> **Material provided**:

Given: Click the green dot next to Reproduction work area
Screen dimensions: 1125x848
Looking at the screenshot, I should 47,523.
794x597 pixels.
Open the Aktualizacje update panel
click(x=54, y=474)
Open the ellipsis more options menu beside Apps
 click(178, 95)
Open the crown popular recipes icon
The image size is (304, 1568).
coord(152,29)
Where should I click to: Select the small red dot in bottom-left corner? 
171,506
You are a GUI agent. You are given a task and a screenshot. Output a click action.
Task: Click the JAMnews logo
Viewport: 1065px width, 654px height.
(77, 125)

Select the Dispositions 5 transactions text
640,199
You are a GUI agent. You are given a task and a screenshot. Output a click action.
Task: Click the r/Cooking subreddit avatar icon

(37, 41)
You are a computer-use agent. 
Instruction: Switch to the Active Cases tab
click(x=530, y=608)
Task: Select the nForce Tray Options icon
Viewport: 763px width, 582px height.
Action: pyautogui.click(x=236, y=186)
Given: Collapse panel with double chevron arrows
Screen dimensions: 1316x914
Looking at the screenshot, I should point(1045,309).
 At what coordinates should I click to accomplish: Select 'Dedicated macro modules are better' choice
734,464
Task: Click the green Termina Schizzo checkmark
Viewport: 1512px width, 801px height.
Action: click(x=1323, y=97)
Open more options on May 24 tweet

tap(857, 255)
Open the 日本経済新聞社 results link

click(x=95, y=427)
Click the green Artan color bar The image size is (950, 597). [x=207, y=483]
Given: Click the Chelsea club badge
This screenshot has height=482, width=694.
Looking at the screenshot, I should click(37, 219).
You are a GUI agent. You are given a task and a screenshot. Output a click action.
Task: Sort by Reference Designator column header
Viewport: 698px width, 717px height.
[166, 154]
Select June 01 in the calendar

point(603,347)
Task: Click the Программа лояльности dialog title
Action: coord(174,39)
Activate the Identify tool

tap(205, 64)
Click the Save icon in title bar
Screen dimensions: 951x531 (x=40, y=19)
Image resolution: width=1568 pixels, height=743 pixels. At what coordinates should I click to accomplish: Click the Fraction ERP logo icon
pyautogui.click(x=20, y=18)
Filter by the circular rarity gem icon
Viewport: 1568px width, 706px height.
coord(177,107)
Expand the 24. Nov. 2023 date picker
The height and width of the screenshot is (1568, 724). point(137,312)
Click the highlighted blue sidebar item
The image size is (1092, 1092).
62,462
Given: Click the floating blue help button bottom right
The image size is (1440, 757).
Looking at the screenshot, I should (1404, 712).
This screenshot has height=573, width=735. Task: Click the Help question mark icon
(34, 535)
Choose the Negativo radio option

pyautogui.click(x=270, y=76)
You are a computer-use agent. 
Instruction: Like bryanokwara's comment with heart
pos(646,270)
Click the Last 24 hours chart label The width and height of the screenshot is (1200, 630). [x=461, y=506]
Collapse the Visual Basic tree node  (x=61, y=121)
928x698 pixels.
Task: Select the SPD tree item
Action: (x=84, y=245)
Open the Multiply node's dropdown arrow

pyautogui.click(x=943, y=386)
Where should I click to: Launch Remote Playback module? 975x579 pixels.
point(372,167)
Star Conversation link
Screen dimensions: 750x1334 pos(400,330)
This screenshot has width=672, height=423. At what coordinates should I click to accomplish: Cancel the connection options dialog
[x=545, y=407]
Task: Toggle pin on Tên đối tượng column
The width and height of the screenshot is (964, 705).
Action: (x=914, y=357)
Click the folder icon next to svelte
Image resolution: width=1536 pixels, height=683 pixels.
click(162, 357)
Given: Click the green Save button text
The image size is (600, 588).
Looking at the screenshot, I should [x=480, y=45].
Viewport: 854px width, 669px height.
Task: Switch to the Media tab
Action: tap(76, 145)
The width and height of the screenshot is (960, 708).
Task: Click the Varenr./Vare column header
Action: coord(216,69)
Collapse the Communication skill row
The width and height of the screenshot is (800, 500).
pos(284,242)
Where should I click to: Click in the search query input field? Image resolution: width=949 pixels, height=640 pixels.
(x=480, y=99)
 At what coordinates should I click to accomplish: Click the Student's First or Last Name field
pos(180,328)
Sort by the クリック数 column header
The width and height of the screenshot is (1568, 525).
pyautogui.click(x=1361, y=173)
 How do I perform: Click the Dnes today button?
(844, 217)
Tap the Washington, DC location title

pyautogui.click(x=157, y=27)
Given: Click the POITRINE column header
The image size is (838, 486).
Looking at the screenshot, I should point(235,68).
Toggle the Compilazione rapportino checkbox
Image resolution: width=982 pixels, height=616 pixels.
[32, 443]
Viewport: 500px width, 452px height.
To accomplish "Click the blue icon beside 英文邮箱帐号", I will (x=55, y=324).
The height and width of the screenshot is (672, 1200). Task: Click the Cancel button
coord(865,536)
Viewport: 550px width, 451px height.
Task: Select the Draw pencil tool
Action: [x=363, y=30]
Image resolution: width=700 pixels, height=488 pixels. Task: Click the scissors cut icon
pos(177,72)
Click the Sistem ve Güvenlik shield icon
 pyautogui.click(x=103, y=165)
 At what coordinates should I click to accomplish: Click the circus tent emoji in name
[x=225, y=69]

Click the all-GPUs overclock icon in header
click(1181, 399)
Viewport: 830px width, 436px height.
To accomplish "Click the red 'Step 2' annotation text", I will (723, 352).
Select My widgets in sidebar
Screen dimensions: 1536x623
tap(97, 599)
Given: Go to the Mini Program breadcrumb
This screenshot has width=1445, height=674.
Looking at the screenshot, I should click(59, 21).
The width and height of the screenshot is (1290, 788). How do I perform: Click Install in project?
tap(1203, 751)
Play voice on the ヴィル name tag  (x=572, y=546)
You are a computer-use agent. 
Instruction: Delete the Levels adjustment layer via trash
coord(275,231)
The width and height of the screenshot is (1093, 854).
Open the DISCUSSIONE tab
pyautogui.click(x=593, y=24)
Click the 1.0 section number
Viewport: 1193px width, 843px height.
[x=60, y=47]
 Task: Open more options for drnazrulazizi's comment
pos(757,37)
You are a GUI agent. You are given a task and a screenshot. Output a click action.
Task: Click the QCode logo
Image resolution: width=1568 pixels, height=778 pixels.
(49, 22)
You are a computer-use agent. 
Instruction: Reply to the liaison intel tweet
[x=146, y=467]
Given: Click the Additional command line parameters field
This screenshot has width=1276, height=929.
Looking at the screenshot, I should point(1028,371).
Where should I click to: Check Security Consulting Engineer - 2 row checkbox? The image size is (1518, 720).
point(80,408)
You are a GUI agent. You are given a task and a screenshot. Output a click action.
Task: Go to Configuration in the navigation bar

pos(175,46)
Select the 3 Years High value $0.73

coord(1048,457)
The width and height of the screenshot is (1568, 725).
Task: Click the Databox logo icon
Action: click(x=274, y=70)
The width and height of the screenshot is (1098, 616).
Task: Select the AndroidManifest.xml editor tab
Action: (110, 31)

> **What to work on**: Take every line from the listing above that includes the word "next" and copy it.

> **Solution to the problem**:
Given: Click the green dot next to Reproduction work area
Click the folder icon next to svelte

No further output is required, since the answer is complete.